RECORDS FOR THIS TASK —
********

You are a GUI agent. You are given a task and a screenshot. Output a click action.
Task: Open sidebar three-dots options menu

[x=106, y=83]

********

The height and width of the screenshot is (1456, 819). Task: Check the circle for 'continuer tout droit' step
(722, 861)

********

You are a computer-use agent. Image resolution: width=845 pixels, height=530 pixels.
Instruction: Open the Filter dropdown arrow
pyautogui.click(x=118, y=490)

********

Copy the lines starting with the line that contains "You are a GUI" and going on through the line that contains "[x=106, y=83]", with both of those lines included, reproducing each one without any change.

You are a GUI agent. You are given a task and a screenshot. Output a click action.
Task: Open sidebar three-dots options menu

[x=106, y=83]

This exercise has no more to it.